Task description. In the reply, give back exactly the lines from the one with "The image size is (999, 721)." through the last line of the records, without pictures.

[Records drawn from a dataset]
########################################

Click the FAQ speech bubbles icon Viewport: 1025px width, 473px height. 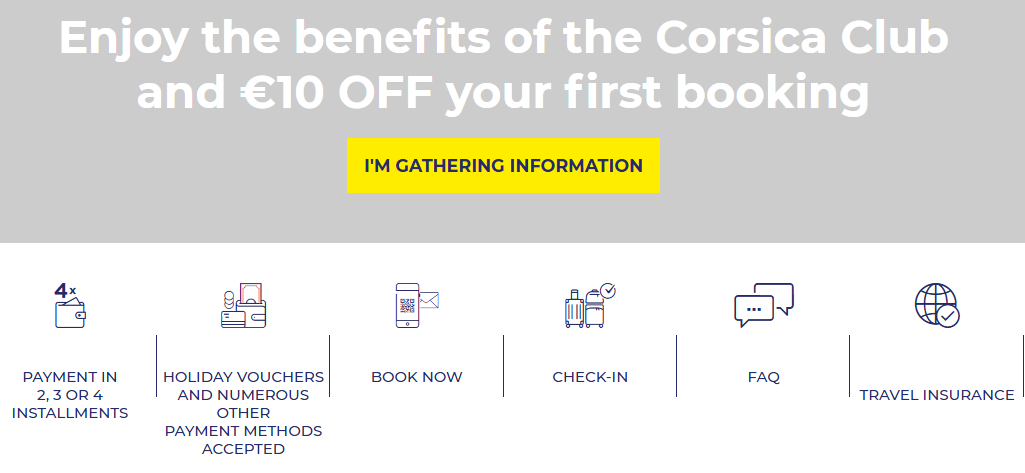pos(763,305)
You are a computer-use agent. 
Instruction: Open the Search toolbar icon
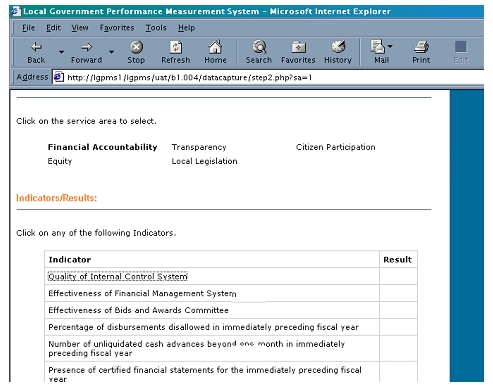[x=259, y=47]
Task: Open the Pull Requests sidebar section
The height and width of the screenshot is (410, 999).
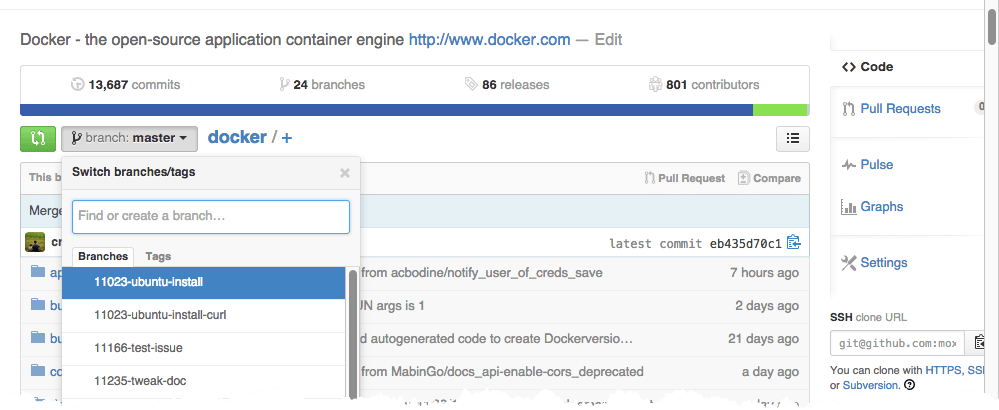Action: tap(899, 108)
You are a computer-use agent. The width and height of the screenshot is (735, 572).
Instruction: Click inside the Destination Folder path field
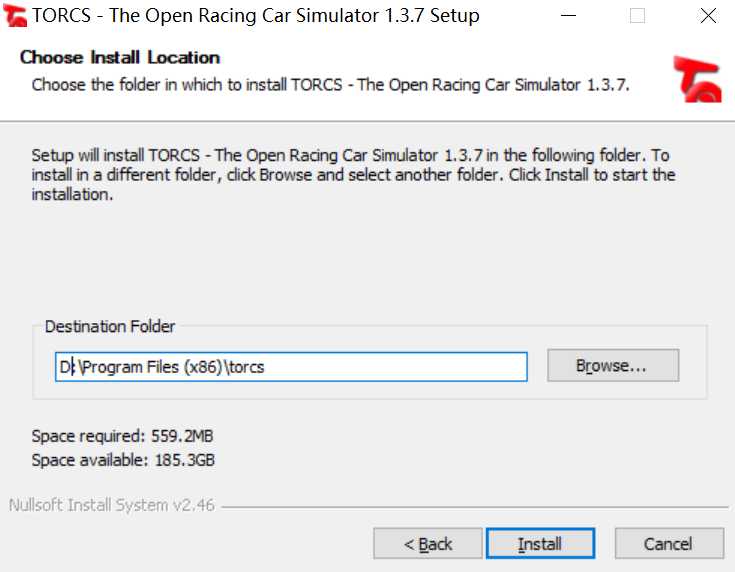(291, 367)
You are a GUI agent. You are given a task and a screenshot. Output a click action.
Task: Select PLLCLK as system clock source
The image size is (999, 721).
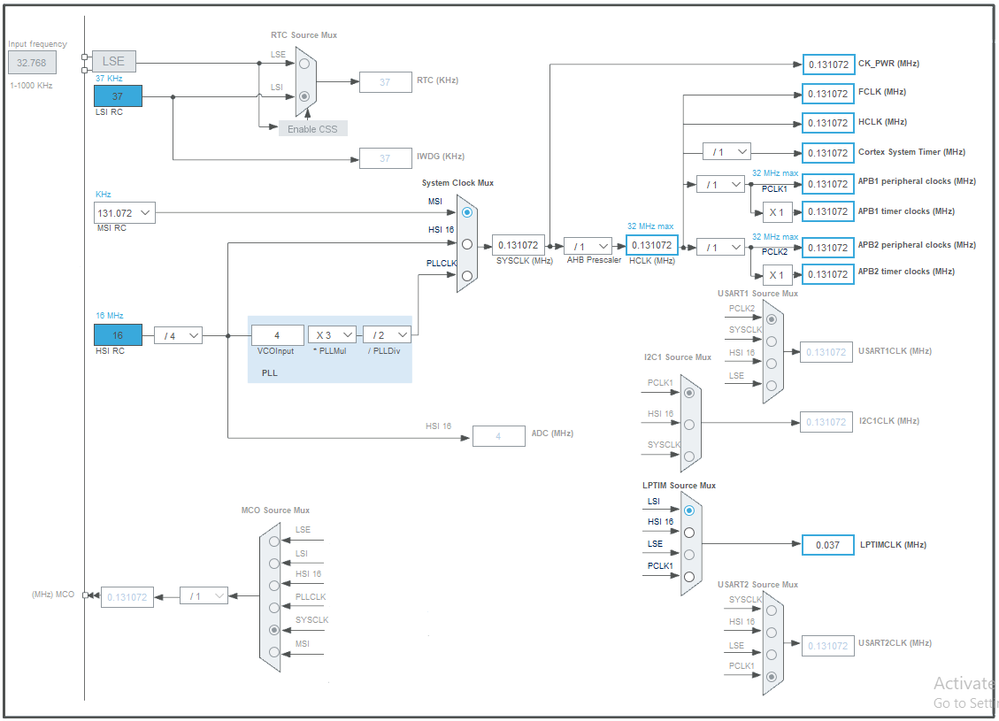pos(467,276)
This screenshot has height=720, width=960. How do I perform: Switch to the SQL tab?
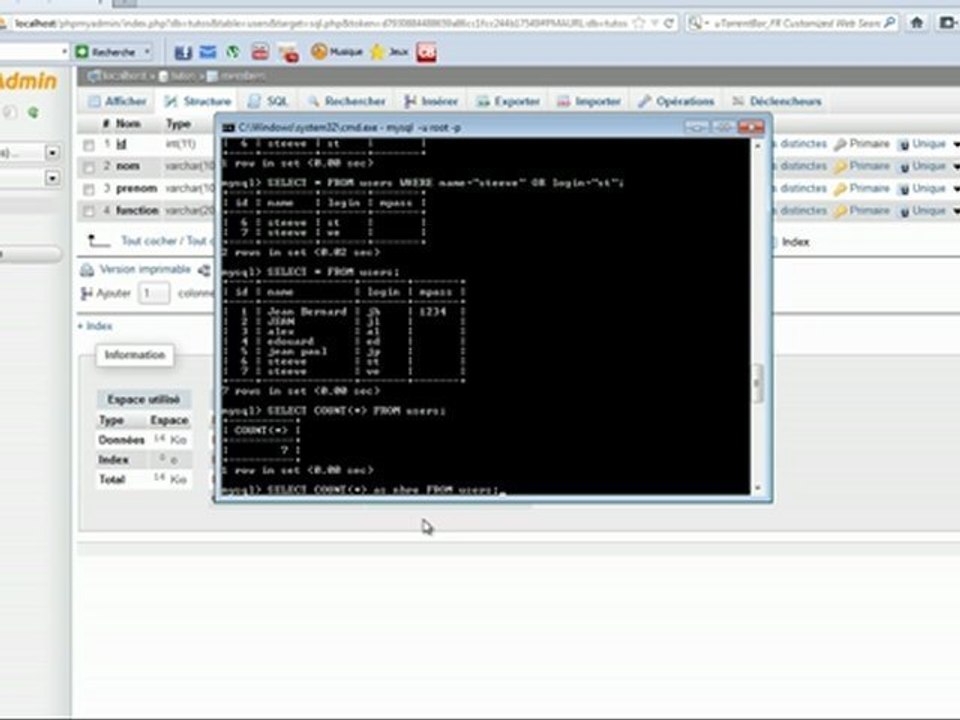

########################################

Answer space.
The image size is (999, 721).
pos(467,276)
This screenshot has height=720, width=960. How do I perform: Switch to the SQL tab?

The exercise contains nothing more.